Cladribine, a medication for relapsing multiple sclerosis, eased symptoms and reduced the need for high-dosage corticosteroids in people with treatment-resistant myasthenia gravis, a small study shows.
The study, titled “Cladribine in myasthenia gravis: a pilot open‐label study,” was published in the European Journal of Neurology.
Current strategies for myasthenia gravis treatment include symptomatic relief, such as cholinesterase inhibitor Mestinon (pyridostigmine), chronic immunosuppressive therapies that target the underlying immune dysregulation, rapid but short-acting immunomodulating treatments, and surgery.
New therapies involving monoclonal antibodies — laboratory-produced molecules engineered to serve as substitute antibodies that can restore, enhance, or mimic the immune system’s attack on abnormal/diseased cells — have been shown to be effective in difficult-to-treat patients. However, these treatments can eventually become intolerable and produce significant side effects. Moreover, strong evidence is lacking about their long-term efficacy.

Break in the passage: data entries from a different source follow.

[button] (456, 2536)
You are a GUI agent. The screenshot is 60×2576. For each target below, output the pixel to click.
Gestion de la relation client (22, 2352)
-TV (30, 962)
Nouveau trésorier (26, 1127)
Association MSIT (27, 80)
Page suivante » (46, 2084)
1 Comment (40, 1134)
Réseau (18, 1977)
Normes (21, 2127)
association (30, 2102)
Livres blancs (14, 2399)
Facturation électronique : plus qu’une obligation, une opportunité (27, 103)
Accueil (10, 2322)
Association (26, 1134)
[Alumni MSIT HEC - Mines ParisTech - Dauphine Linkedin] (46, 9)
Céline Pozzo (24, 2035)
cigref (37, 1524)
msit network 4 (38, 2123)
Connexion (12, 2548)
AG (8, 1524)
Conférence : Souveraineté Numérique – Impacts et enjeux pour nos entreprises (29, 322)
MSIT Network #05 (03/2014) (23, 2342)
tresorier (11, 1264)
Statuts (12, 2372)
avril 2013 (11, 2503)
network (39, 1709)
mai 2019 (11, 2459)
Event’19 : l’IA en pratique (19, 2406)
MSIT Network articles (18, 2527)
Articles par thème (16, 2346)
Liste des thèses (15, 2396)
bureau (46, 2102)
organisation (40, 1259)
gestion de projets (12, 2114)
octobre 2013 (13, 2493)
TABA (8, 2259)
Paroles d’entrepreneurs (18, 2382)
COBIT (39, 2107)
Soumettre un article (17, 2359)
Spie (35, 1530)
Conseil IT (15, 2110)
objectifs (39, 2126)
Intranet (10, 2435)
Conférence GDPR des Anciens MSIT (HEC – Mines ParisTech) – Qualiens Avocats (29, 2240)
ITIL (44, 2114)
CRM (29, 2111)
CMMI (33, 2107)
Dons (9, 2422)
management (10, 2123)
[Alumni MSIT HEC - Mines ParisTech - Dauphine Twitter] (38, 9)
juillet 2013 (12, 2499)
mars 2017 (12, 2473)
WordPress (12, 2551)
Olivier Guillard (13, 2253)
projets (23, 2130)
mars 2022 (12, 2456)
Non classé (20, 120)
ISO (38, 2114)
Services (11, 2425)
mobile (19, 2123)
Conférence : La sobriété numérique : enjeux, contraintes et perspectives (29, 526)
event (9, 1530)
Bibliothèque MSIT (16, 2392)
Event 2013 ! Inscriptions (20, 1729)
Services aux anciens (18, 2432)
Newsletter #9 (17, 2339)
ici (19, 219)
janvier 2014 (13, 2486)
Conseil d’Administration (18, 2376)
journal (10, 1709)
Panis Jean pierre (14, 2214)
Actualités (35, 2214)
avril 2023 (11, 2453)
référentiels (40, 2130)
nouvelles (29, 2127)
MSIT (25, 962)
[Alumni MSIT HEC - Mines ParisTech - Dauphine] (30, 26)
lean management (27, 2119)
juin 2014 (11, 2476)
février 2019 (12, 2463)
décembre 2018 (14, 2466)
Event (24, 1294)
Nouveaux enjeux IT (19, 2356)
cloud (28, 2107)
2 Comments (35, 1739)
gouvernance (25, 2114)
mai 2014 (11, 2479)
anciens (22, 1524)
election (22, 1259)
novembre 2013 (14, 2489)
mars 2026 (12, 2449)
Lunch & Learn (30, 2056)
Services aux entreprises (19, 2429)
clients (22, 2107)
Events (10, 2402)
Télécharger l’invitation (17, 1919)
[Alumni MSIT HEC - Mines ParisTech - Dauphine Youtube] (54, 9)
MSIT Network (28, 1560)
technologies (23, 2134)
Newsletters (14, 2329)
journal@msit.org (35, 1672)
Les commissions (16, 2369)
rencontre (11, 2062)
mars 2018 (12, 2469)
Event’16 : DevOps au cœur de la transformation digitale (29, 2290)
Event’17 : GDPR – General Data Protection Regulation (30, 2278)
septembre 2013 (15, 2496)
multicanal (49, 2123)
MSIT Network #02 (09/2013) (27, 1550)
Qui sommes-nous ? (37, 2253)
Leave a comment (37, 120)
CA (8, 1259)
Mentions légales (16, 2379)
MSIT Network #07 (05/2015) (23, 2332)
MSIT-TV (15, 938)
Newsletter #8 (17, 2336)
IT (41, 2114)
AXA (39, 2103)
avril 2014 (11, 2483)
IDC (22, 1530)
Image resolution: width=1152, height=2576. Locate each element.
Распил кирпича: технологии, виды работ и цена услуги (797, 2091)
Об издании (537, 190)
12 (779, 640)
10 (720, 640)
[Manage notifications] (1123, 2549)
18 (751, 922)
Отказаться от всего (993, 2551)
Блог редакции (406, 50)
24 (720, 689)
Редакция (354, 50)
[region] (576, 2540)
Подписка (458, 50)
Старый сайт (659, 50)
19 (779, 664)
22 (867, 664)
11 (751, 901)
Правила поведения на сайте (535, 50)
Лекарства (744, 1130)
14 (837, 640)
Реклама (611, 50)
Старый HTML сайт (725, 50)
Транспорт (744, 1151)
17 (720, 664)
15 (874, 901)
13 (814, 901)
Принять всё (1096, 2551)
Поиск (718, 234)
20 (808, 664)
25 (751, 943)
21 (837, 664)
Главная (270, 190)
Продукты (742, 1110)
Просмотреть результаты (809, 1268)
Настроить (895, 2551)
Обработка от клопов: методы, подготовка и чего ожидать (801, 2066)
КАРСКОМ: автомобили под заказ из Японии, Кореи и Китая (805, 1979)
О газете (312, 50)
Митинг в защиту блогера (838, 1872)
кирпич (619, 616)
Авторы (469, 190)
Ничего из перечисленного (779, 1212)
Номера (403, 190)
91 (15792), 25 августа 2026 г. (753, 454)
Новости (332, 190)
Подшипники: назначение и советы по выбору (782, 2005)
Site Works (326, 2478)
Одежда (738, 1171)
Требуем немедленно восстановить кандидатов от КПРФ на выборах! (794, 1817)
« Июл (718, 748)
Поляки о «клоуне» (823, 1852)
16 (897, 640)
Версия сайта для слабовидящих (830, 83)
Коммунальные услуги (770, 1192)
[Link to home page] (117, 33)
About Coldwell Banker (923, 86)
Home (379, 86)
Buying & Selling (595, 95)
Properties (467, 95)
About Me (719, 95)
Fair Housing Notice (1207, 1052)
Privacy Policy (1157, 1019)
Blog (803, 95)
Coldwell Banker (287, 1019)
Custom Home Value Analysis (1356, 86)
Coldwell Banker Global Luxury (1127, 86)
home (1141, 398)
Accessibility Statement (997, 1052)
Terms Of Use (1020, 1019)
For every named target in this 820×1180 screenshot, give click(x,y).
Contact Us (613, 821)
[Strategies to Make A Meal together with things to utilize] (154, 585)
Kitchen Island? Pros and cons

An oral medication called cladribine, which is sold under the name Mavenclad and approved for relapsing remitting multiple sclerosis, works by selectively killing lymphocytes, a specific type of white blood cell, including B- and T-cells.
Such cells produce autoantibodies that damage cells and tissues in patients with myasthenia gravis, compromising the communication between nerve cells and muscles. Importantly, cladribine acts fast and almost without any effects on any other type of cell.
Investigators at the Medical University of Lublin in Poland decided to assess cladribine’s effectiveness in people with difficult-to-treat (refractory) myasthenia gravis.
Thirteen patients (five women and eight men; mean age of 55 years at disease onset, age range of 32 to 81) received cladribine. Among these patients, seven were unresponsive to maximal doses of steroids and/or immunosuppressants, and six were intolerant to treatment.
Cladribine was administered subcutaneously (under the skin) at a dose of 0.30 mg/kg of body weight in divided doses, over two consecutive days. Treatment administration was driven by clinical response.
“The dose was repeated on monthly intervals, if it failed to exert significant clinical improvement based on regular assessments,” the authors said.
Results revealed that 11 patients had their disease-related signs and symptoms, as measured by the Myasthenia Gravis Composite (MGC) scale, significantly eased during therapy.
The significant clinical improvement persisted six months after the first dose. The mean MGC score at enrollment in the study, 15.1 points, significantly decreased to 6.3 points at six months (significant clinical improvements were considered to be a reduction of the MGC score by at least 3 points). Two patients did not achieve any significant improvement in the MGC score.
In addition, the dose of prednisolone (a corticosteroid that’s commonly used in myasthenia gravis to reduce immune system activity) decreased from 9.5 mg at the beginning of the study to 1.9 mg. Cladribine did not cause any serious side effects, and none of the study subjects required immune therapies, such as intravenous immunoglobulin and plasma exchange.
“In conclusion, cladribine seems to be a promising drug for difficult treatments to [myasthenia gravis] patients,” the scientists said. “Further studies are needed to establish optimal dosing regime and to assess long-term efficacy and a safety profile.”